With the advancement of modern medical interventions there seems to have developed a myth that all sickness should be curable, and that we can all live for ever. That death is always a lost fight or a medical failure. We seem to have lost the sense of the precious and fragile nature of life.
My own palliative care plan has so far included 3 major surgeries and 4 seasons of chemotherapy. But as time goes on, I am finding that I am less inclined to easily consent to the next treatment option that’s offered. Not because I don’t want to live, but because I want to weigh carefully the cost and the benefit. Living longer is not enough for me, I want to live well.

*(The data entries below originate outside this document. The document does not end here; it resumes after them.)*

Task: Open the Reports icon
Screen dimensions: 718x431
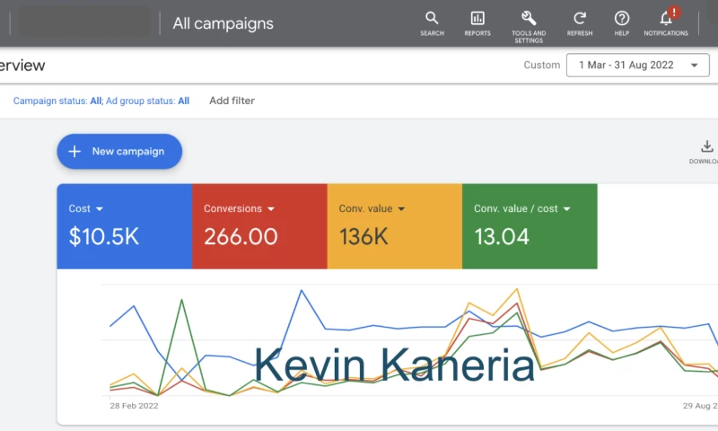Action: pos(477,19)
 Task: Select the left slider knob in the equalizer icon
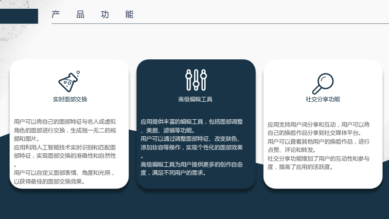point(189,75)
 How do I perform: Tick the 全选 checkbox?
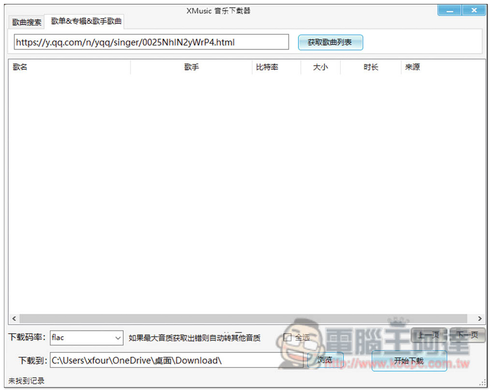pos(288,337)
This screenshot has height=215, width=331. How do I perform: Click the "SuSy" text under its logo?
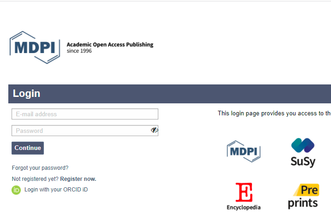point(303,161)
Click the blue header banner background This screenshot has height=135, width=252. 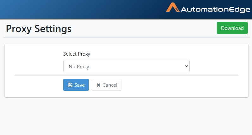pos(80,9)
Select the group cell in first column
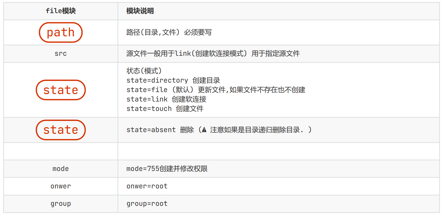The width and height of the screenshot is (442, 215). [61, 204]
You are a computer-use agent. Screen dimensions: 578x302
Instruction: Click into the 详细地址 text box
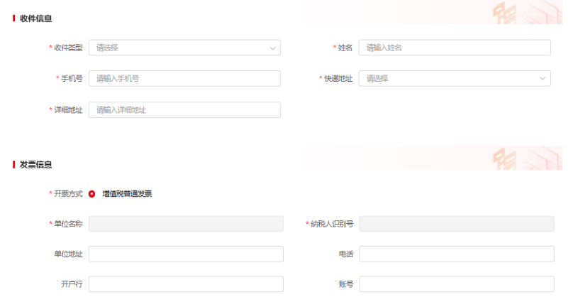tap(184, 109)
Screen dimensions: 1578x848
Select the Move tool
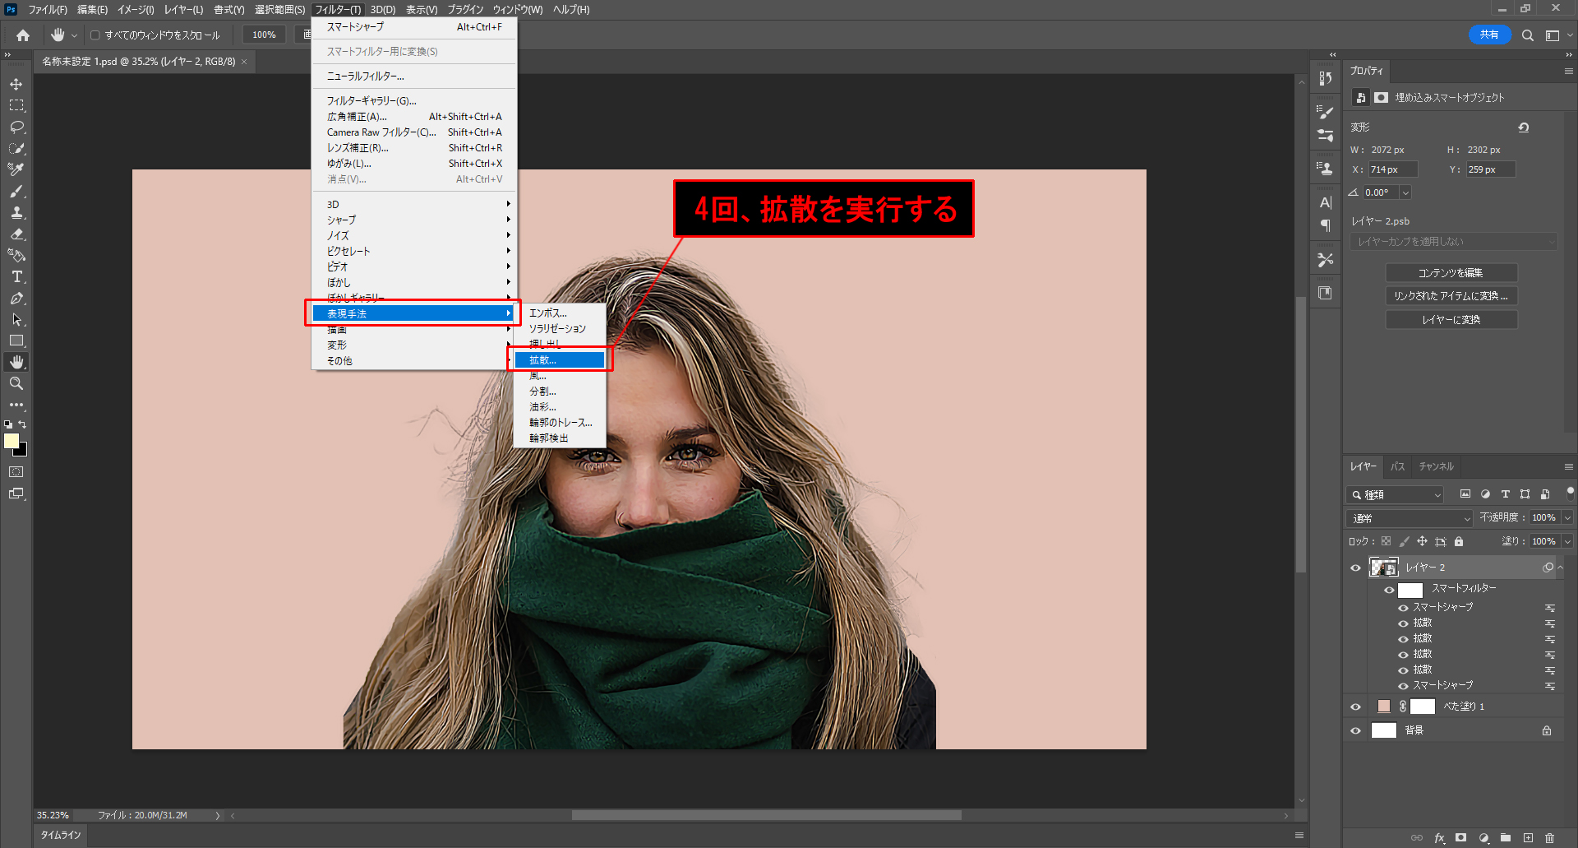pos(16,85)
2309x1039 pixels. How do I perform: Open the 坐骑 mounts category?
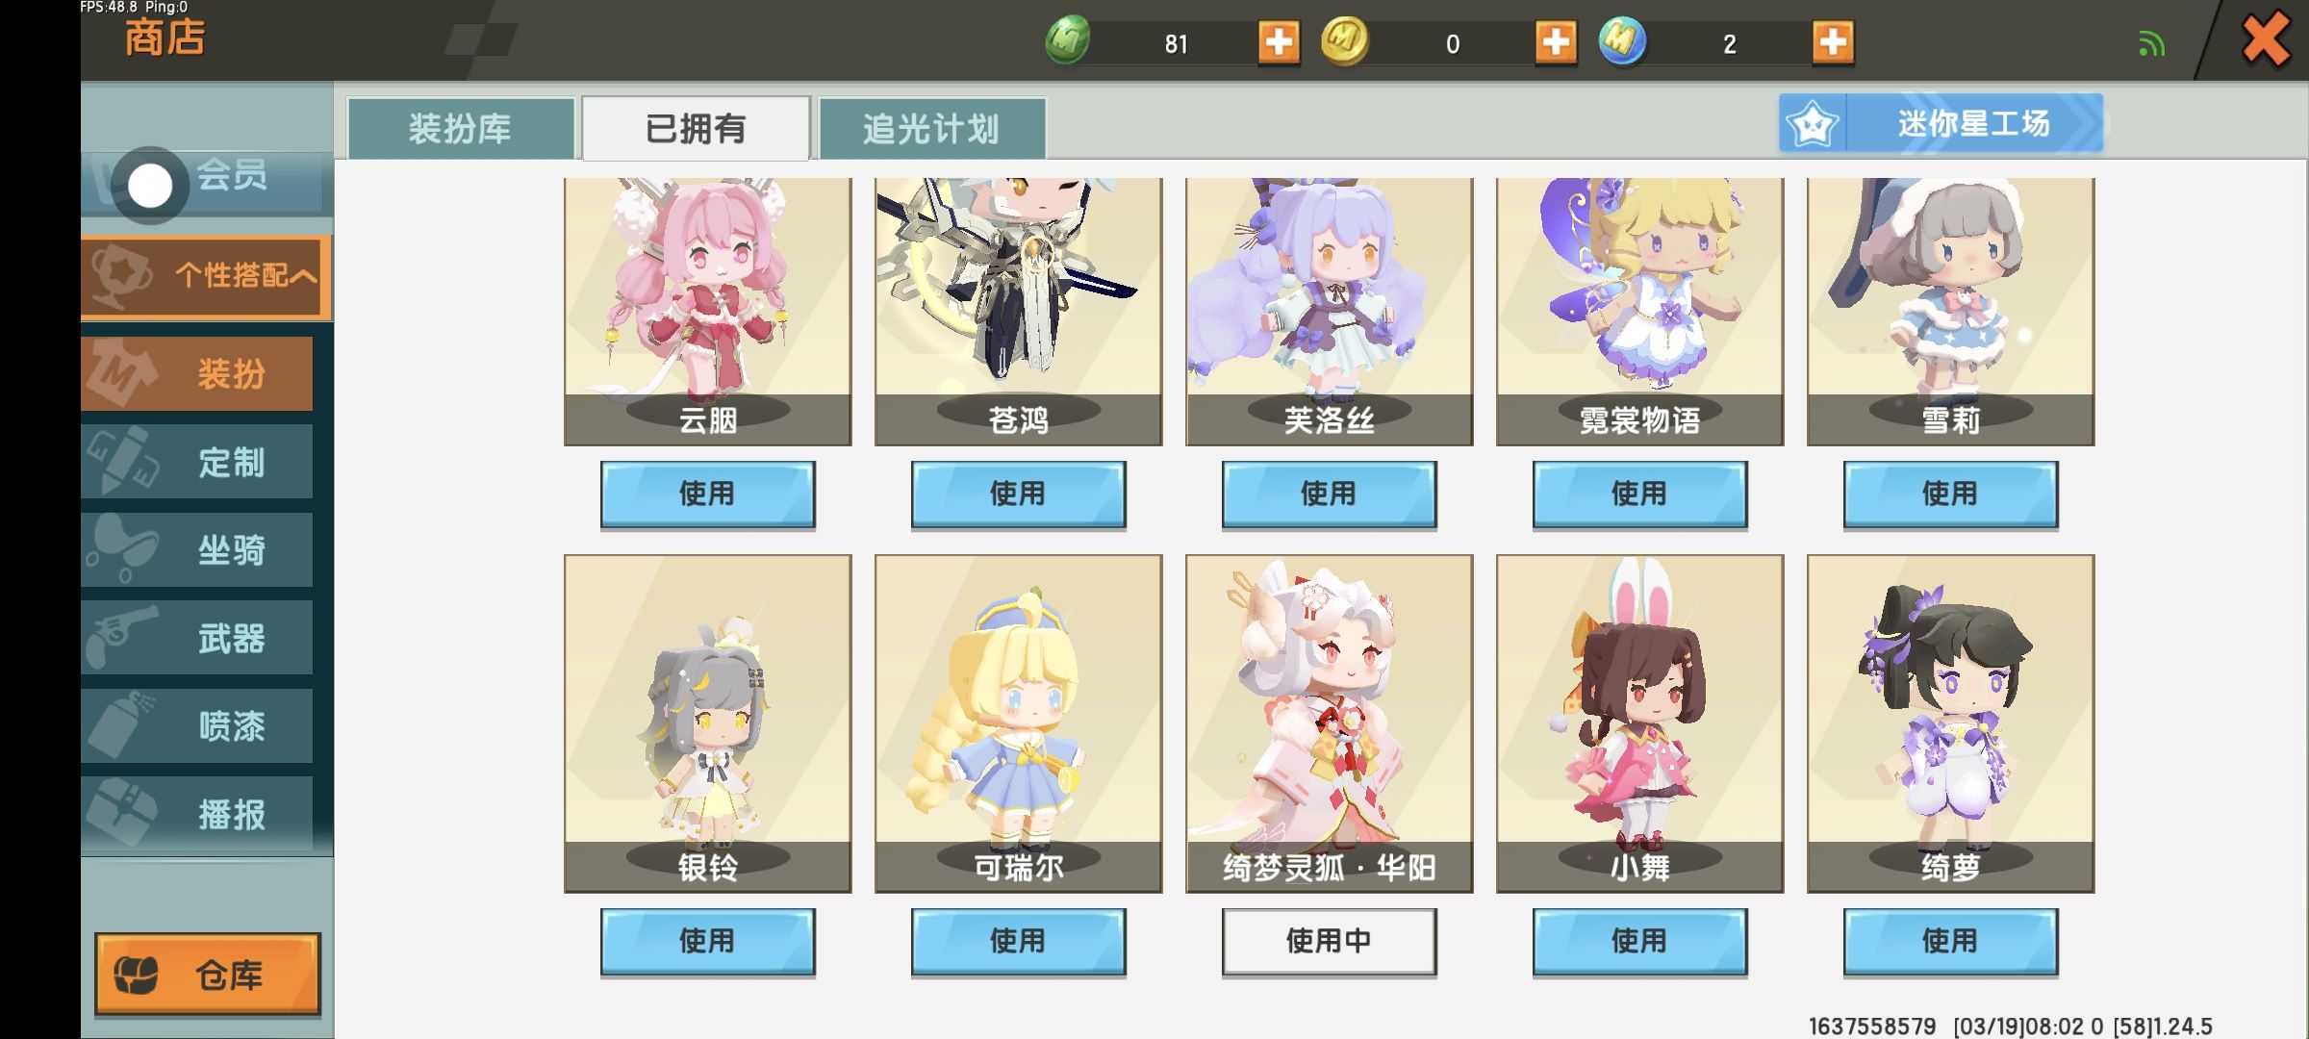pos(197,550)
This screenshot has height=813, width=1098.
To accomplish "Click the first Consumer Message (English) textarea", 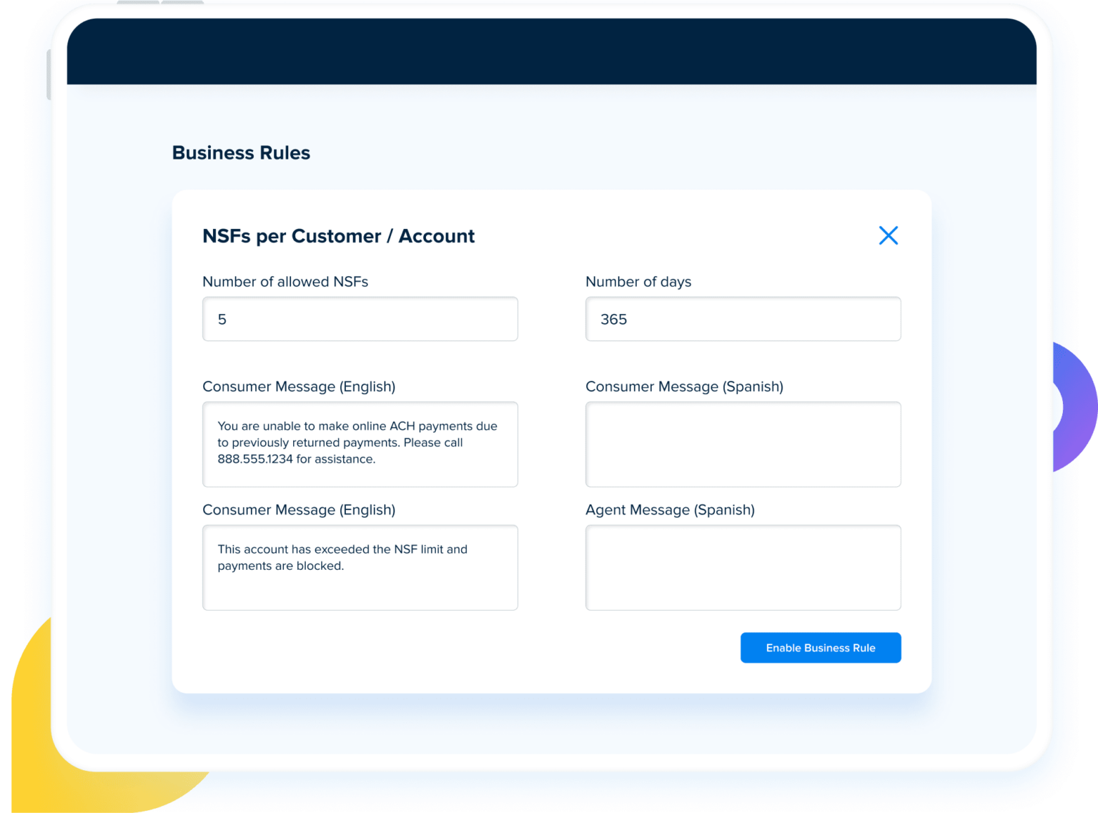I will pos(360,443).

I have learned the hard way how long it can take to recover from significant surgery, how exhausting and stressful it can be for my young family, and how long it is before you recover a sense of yourself. A surgery that is going to take me three months to recover from needs to offer me way more than 3 extra months of life for me to consider it worth the effort!
So, my retirement project has become Dying Well. I am personally testing out an evidence-based approach to finding happiness and wellbeing, even as my body crumbles. Doing everything I can to feel well, be happy, and continue to live as myself. To take control of the decisions around treatment, to weigh quality of life as more important that quantity of life and to challenge some of the taboos around death and dying as I go.
Some say that I’m being defeatist or negative, but I have found complete liberty and joy in resisting the fight narrative of cancer. For too long our society has hidden away the reality of death and refused to confront it. We rush people to hospital and expect them to always come back ‘better’. When people die often there is a search for who to blame, or a questioning about what more should have been done. We campaign to eradicate every disease and sickness, yet we will all die of something one day. Our fragility and humanity seems to be denied as we seek medically enabled immortality. It breaks my heart to see the number of people spending their last days chasing after miracle cures rather than enjoying the miracle of the life they still have.
I don’t fear death, but I do fear losing my identity to the sickness that the ‘treatment’ seems to bring to so many. I’m not giving in or giving up, I’m just not wasting energy on fighting that could be so much better used gardening, laughing, walking, reading or simply being.
There is peace in this acceptance that allows us to have open and honest conversations about how, when and where I will die. I feel grateful that as I live my last days in the best way possible, my family have talked honestly about the reality of my death. I think we are as prepared as we can be. The end won’t be a surprise, or perceived as a failure. We know that my death will be sad and significant, but it feels important to find a way for me to die well and without trauma. This should be something that is possible for all of us.